Sitting in his office (still in Ealing) Asgari gives a wry smile.

"But that was the problem: when groups got big they weren't going to play a small venue like ours.

"When the Stones first played for us, Brian Jones would come into my office afterwards and we'd sort out the 50-50 split of the door money - it was Brian who was in charge of all their bookings. The first Saturday they played we took £7. By the time they played their last Ealing gig it was £33.

"When groups were getting started, they would beg to play. The club saw lots of groups who became famous like The Who and the Dave Clark Five. Not everyone became a star but quite a few people did.

"I could see the Rolling Stones taking off week by week. And they were a pretty good group: certainly we had much worse. After them came the Mann-Hugg Blues Brothers - which became Manfred Mann.

"The lead singer was Paul Jones and I think Paul and Manfred were two of the really talented people I knew in those days. But the same thing happened: we couldn't pay the money the performers wanted. So they would go somewhere like the Eel Pie Hotel on the Thames, which could take far more people."

Image source, 62 Films
Image caption,

The documentary includes animated sequences

Asgari finally closed the club in 1971 and the site has had a chequered history since. It's now the Red Room and has an uncertain future. For the past 14 years it's been run by Dubliner Cathal Curtis.

"In the last five years we've tried to put on more live performances: usually we're live three nights a week. But in truth the live music does not make much money - we're no longer in the glory days of the 1960s when a small venue could be full night after night.

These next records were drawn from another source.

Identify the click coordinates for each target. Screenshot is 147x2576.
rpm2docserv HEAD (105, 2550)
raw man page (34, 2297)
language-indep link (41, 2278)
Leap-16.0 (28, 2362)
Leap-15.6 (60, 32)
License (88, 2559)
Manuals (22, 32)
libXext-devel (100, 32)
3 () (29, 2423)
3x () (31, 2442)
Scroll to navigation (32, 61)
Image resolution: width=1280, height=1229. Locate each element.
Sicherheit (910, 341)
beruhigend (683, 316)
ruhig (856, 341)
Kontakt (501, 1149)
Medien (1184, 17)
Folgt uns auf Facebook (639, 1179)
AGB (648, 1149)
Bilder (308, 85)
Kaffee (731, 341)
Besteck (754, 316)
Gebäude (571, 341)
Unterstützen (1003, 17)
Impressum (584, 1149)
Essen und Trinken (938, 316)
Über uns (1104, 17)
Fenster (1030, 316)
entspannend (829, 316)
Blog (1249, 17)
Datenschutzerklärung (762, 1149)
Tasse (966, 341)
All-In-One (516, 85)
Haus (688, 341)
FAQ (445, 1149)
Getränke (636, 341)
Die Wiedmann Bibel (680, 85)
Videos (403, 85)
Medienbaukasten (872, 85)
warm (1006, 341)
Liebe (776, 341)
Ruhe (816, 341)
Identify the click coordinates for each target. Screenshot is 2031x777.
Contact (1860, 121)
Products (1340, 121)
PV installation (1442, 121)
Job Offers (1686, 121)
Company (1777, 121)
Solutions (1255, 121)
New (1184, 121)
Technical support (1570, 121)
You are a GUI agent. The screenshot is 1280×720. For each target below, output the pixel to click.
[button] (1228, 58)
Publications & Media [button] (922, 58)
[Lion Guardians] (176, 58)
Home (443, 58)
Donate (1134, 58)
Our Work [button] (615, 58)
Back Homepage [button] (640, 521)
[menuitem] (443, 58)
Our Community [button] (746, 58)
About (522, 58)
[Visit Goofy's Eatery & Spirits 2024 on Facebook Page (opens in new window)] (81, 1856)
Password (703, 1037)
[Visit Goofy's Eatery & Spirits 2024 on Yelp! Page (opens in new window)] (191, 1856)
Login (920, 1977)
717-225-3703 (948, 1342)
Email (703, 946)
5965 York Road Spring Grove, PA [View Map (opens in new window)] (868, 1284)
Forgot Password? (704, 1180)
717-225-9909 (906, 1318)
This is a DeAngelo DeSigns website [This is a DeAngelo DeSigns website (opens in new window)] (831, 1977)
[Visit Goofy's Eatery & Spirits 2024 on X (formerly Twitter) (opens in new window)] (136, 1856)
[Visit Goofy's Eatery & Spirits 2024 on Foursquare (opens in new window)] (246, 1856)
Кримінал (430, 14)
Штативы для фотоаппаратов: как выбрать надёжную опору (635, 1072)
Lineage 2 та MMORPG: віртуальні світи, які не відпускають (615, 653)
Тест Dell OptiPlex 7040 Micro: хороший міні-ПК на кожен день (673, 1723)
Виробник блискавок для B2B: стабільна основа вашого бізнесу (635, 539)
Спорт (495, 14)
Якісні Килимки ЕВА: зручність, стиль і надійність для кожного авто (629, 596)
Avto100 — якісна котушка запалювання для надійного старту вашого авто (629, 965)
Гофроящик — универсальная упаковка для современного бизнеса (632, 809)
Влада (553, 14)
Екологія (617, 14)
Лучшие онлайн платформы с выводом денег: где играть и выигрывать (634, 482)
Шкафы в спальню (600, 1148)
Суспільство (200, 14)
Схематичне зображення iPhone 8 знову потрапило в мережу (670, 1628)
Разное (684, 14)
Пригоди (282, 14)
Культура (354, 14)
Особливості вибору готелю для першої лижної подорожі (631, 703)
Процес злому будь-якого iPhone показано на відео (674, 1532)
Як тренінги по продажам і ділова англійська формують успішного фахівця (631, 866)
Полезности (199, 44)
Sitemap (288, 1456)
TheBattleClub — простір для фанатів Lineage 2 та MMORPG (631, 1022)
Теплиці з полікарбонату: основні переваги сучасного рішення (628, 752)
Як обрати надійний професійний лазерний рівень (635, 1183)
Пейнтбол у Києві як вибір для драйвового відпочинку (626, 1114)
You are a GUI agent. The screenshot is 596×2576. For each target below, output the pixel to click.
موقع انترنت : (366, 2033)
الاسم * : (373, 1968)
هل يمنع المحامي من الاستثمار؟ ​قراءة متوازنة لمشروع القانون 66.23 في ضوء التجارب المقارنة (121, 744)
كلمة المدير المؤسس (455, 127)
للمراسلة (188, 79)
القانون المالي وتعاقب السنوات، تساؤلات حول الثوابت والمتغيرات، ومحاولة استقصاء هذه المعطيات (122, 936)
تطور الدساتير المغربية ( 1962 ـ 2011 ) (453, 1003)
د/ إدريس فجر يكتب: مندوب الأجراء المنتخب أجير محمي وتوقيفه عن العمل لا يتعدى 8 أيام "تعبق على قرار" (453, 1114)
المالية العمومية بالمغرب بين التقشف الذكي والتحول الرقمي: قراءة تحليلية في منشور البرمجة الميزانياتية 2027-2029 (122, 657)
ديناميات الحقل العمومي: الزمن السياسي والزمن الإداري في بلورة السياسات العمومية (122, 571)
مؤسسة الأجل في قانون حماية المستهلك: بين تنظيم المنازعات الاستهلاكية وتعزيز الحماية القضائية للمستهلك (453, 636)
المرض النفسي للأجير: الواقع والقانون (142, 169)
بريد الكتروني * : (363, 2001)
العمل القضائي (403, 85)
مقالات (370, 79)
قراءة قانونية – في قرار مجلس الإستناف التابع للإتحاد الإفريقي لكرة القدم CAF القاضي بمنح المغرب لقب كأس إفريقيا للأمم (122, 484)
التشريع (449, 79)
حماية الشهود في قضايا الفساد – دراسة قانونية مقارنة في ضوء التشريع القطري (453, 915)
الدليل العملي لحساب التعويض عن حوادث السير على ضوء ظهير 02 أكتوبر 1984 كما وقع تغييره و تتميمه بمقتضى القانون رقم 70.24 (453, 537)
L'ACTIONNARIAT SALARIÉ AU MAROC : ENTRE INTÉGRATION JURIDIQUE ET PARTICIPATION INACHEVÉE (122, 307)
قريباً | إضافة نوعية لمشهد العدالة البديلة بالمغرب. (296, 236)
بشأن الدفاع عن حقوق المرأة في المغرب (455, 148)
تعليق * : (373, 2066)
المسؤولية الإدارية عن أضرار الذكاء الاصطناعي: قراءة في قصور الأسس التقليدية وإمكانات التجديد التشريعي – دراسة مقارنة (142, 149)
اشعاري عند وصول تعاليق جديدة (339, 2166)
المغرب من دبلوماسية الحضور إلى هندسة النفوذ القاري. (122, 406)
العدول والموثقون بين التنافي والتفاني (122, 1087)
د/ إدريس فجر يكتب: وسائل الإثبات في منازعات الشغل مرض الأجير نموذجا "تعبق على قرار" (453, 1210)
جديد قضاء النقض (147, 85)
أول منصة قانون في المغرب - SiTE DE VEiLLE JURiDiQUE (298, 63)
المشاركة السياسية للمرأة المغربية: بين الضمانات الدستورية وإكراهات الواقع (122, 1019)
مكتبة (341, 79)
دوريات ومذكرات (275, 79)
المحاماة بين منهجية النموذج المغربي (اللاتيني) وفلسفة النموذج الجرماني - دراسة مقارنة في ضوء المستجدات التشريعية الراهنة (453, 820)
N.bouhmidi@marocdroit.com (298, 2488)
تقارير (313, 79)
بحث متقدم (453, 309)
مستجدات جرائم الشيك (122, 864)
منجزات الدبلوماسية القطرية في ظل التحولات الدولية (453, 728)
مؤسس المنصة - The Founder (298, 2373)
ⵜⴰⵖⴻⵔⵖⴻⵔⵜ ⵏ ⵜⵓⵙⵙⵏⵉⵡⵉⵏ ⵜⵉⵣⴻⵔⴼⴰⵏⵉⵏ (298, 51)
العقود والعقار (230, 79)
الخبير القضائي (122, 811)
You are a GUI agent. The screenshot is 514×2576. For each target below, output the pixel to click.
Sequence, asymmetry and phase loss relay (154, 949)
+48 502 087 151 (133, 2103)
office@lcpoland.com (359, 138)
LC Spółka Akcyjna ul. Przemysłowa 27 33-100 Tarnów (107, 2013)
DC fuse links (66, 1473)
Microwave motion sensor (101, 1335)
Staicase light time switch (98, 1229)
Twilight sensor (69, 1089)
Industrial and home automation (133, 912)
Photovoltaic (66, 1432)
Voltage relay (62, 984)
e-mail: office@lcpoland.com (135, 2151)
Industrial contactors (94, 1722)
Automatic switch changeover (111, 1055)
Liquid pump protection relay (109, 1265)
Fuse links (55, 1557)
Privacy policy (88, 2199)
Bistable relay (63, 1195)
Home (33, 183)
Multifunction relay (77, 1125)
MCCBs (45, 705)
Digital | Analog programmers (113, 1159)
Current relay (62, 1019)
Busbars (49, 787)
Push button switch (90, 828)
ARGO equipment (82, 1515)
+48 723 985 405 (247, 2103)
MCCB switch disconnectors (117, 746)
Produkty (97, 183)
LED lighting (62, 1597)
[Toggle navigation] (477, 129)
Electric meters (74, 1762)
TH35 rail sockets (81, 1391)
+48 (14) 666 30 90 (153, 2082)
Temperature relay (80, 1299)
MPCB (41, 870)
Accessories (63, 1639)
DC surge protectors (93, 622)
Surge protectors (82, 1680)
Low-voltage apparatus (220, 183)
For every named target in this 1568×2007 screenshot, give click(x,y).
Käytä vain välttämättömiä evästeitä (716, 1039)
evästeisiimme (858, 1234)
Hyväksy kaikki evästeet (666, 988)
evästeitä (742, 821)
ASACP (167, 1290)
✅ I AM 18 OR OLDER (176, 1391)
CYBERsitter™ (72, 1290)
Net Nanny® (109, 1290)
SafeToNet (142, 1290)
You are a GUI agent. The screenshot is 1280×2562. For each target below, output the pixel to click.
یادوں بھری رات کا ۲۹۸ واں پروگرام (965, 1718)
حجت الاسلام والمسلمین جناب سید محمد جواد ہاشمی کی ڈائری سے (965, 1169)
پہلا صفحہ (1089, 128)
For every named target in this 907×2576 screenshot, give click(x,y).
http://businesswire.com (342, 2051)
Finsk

"It's obvious that in London small and medium-sized music venues are struggling. Every year it gets more difficult to get people through the door.

"The interesting thing is that the number of amateur or semi-pro acts who want to play would almost compare with the bands around in the 1960s. And I see groups coming in here with musicians in their 20s who could definitely make it to the next level.

"That's how acts like The Who and The Animals got started. But in London now there are probably half a dozen small venues like the Red Room left. We're proud of our history going all the way back to what Fery Asgari did and even before that. But if we go, where will the kids of 19 or 20 perform and learn their trade the way Mick Jagger and Brian Jones did 50 years ago?"

Suburban Steps to Rockland is due for cinema release in the UK in 2018.